Honor barely slept a wink that night at the hospital. She was on a deeply uncomfortable camp bed next to Ted’s. Apart from feeling the need to check he was all right every fifteen minutes every time she shut her eyes she remembered kissing Guy, and cringed inwardly. He must think she was absolutely sex-starved, especially when she’d admitted getting embroiled with Johnny only the day before. Even now she didn’t know what had got into her.
She fled the hospital as soon as she could on Saturday morning, once she was happy that Ted was a hundred per cent and had been discharged by the doctor.
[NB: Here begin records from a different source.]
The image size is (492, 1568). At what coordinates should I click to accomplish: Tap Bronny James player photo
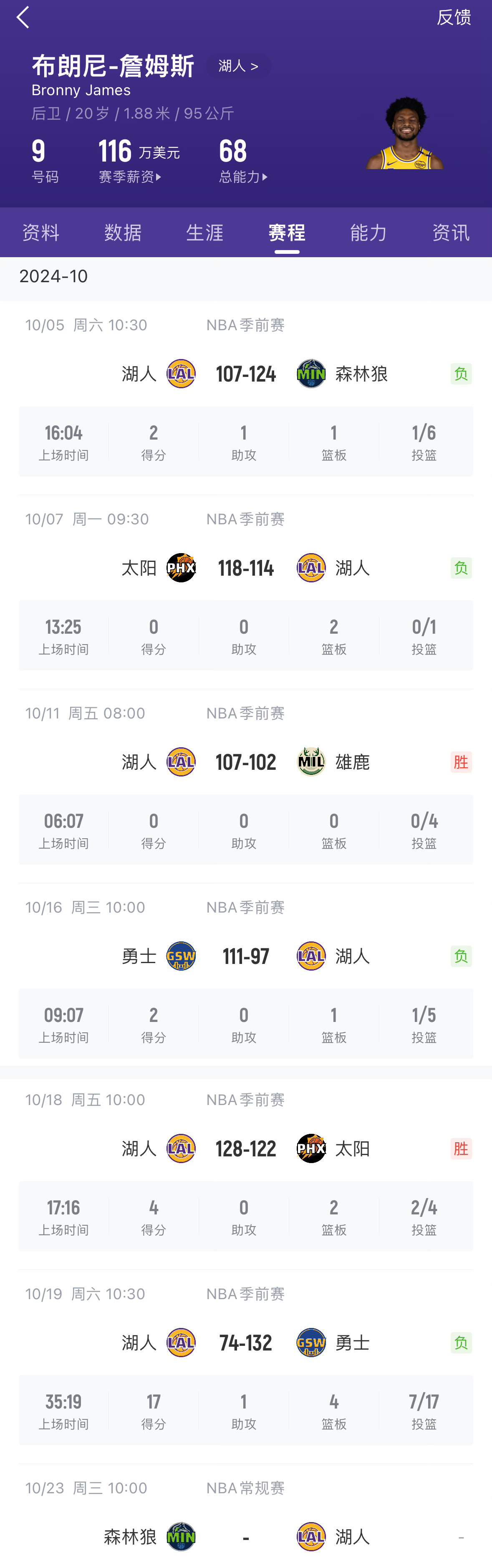(406, 134)
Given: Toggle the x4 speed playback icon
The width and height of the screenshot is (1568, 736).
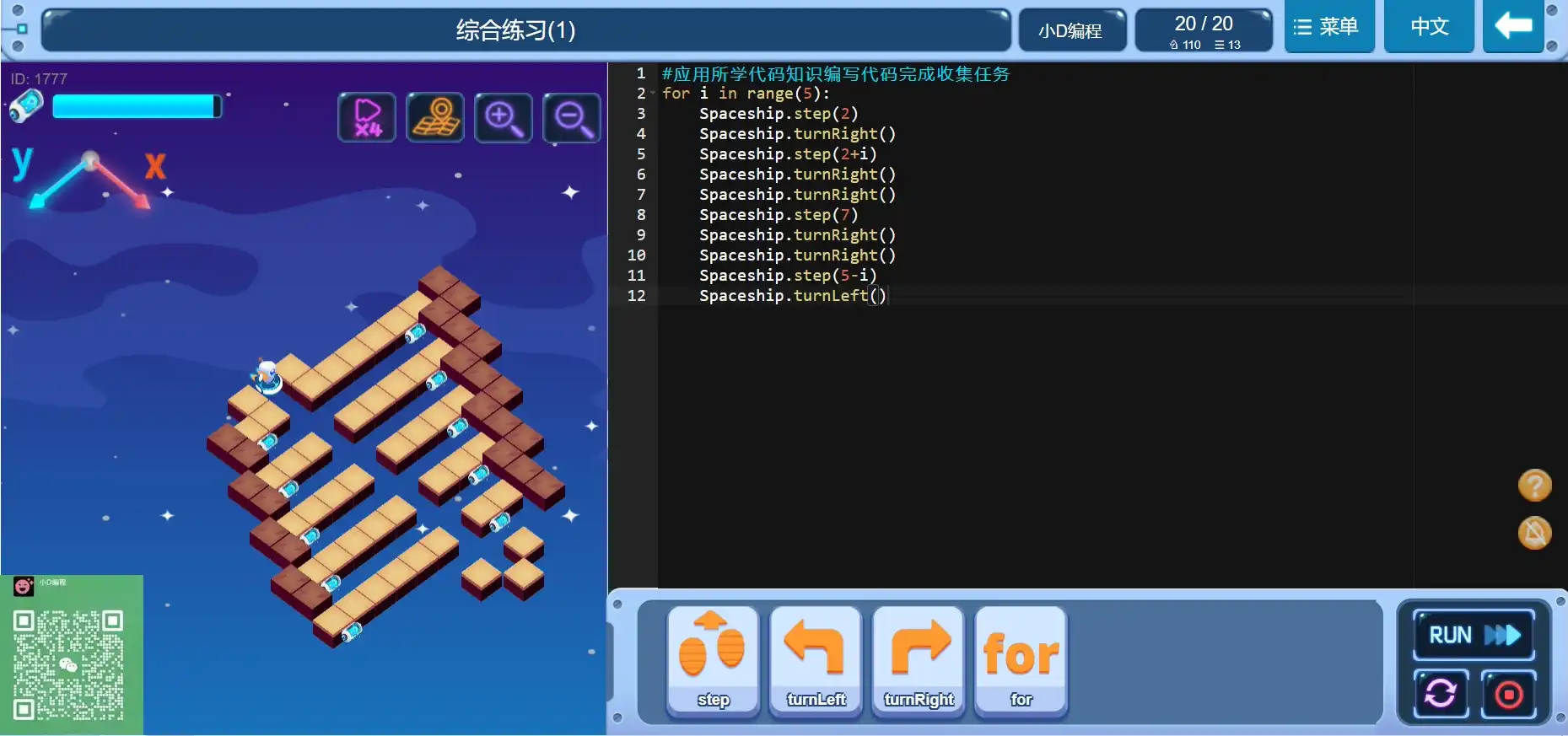Looking at the screenshot, I should 367,117.
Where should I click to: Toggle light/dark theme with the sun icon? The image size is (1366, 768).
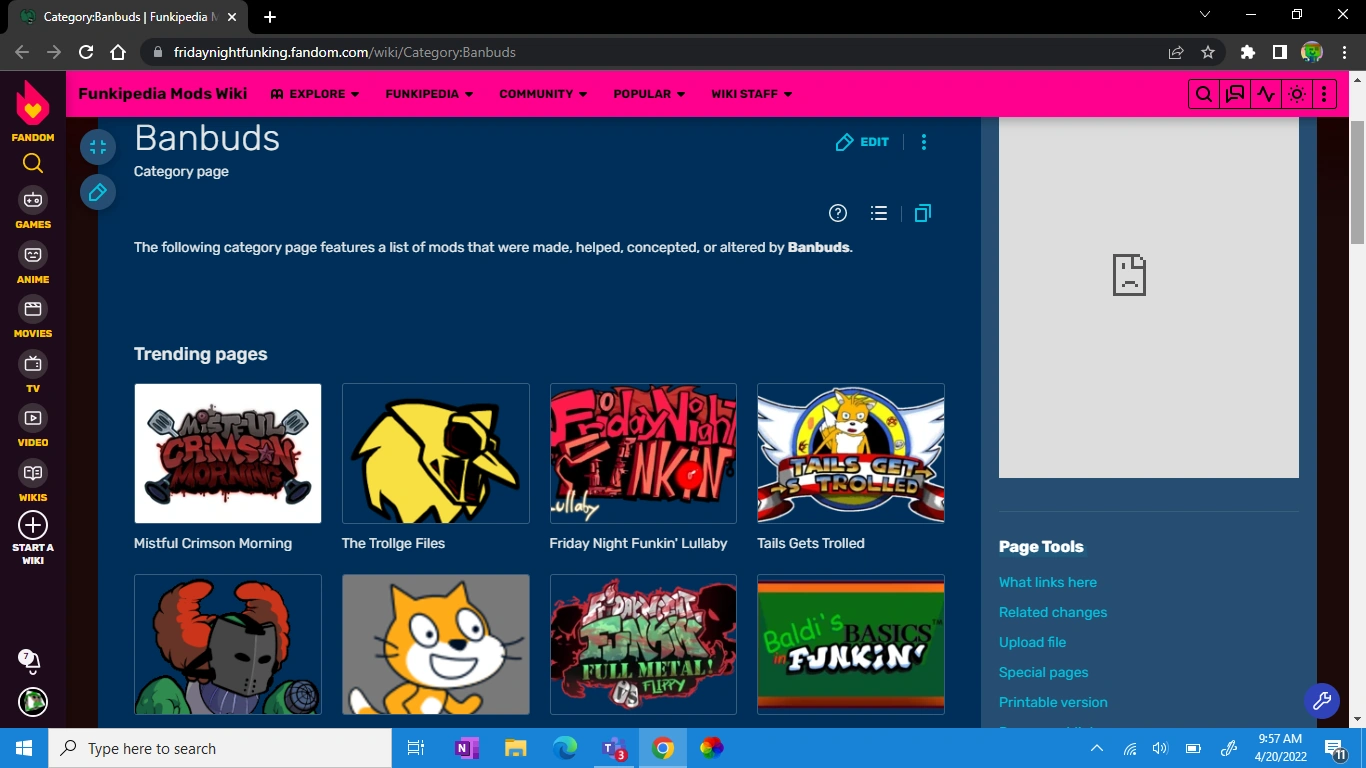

The atmosphere in there reminded her all too grimly of what might have been. She wanted to get the pair of them home, into a hot bath each, into their comfort clothes, in front of the telly.
At eleven o’clock the doorbell rang and she answered the door sheepishly, praying it wasn’t Guy, even though she was fairly sure he would steer clear of her after her wanton behaviour. To her relief it was Marilyn, who’d come up to fetch a few things from her freezer.
‘Madeleine says you’re not to worry. She’s cheated by buying a load of stuff in from the deli in Eldenbury, and Suzanna from the Honeycote Arms has sent over some puddings. She thinks we’ll get away with it.’
‘I’m so sorry to leave you in the lurch.’
‘Don’t be ridiculous. You can’t leave Ted.’
‘Actually, he’s fine. He wants to go and play football with Walter. I’m the one that feels a bit shaky,’ admitted Honor.
‘You don’t feel as bad as Guy, I can tell you,’ said Marilyn knowingly.
‘It wasn’t his fault,’ insisted Honor.
‘I know, but you know what a lovely bloke he is. I can tell he’s gutted.’
Honor didn’t reply. She didn’t want to talk about Guy. In fact, the sooner all the events of yesterday were eradicated from her memory bank, the better. She couldn’t bear the thought of facing him again on Monday. Maybe she should resign? But perhaps that was making too much of it. No, she’d just keep her head down and keep out of his way. Keep things on a businesslike level.